In general, tax experts were pleased that the Build Back Better Act, passed recently by the U.S. House of Representatives, did not include many of the tax increases previously proposed by the Biden Administration. Excluded, for example, were significant increases in the tax rate on capital gains and the corporate income tax rate, as well as a possible repeal of the special deduction for "qualified business income."

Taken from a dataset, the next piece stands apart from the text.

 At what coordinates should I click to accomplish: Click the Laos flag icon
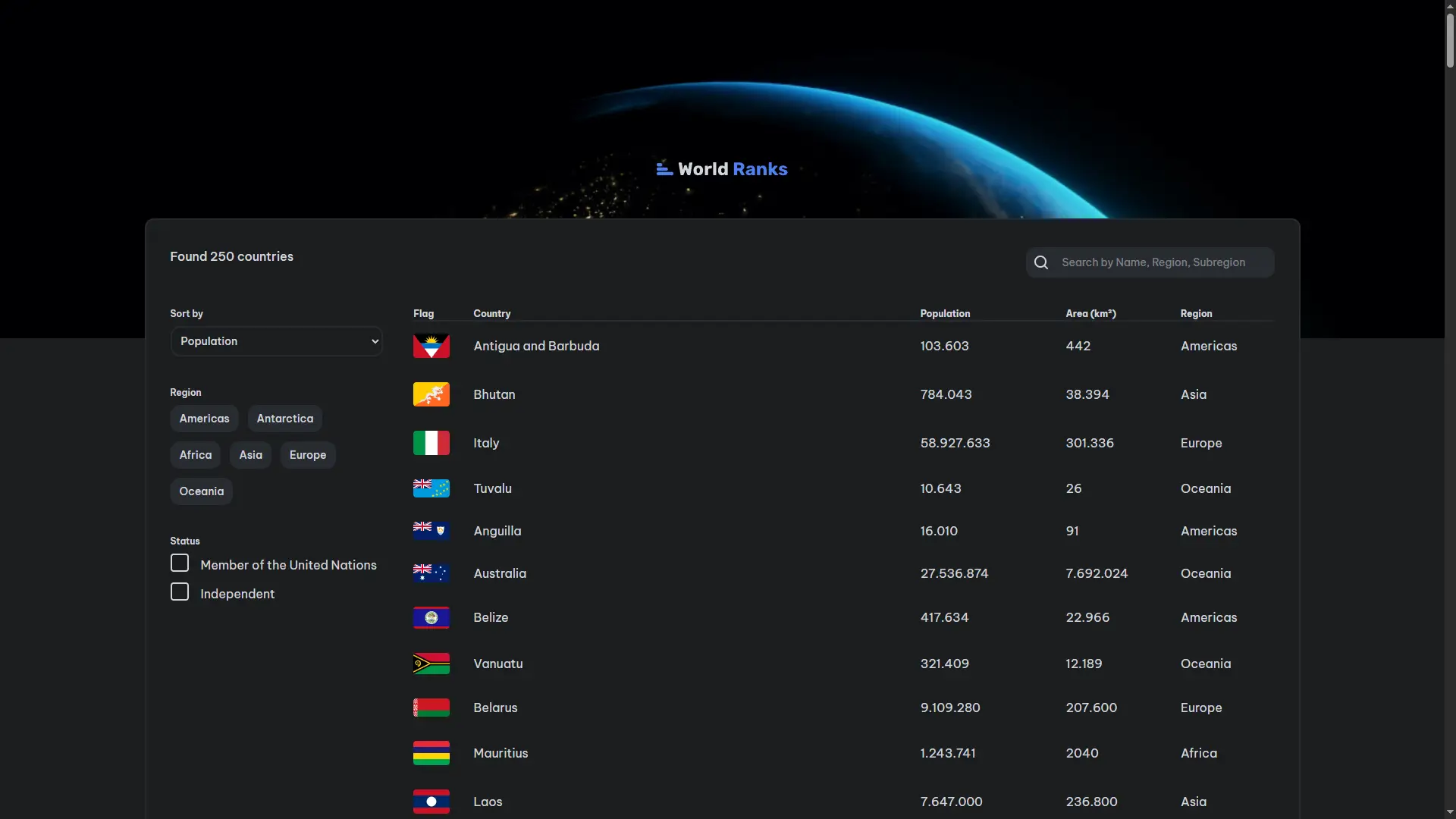431,801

A careful review of the act in its current form reveals, however, that sellers of any private business, and many S corporation shareholders, would face a new 3.8% tax, effective January 1, 2022. This tax increase occurs because of an expansion of the scope of the 3.8% net investment income tax (NIIT) under the act. Under existing law, the NIIT does not apply to (1) income allocated to an S corporation shareholder (if the shareholder materially participates in the business of the S corporation, which is usually the case), (2) gain from the sale of S corporation stock or an interest in a partnership or limited liability company (if the selling owner materially participates in the business being sold) or (3) gain from the sale of the assets of a partnership, limited liability company or S corporation (if such gain is allocated to an owner who materially participates in the business being sold).

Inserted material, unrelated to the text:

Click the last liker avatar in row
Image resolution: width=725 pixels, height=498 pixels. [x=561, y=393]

Under the act, the expanded NIIT would apply to all income earned by an individual, unless such income is either taxable wages or subject to the self-employment tax. (Note: The expanded NIIT would apply to individuals filing a joint return and having adjusted gross income over $500,000, or single individuals having adjusted gross income over $400,000.) None of the items listed in the preceding paragraph is subject to the self-employment tax, so under the act, these items would now be subject to the tax increase.
In sum, the expanded NIIT would impose a new 3.8% tax on (1) most income allocated to an S corporation shareholder and (2) gain from the sale of the interests in, or the assets of, any private business taxed as an S corporation or a partnership (all effective January 1, 2022) provided the owners exceed the adjusted gross income thresholds in the prior paragraph.
It is not yet clear whether the U.S. Senate will pass the act before the end of the this year, but if this were to occur, it would place a premium on closing pending business sales on or before December 31. If the act passes in its current form, gain from the sale of a private business would be subject to a new 3.8% tax, effective January 1, 2022.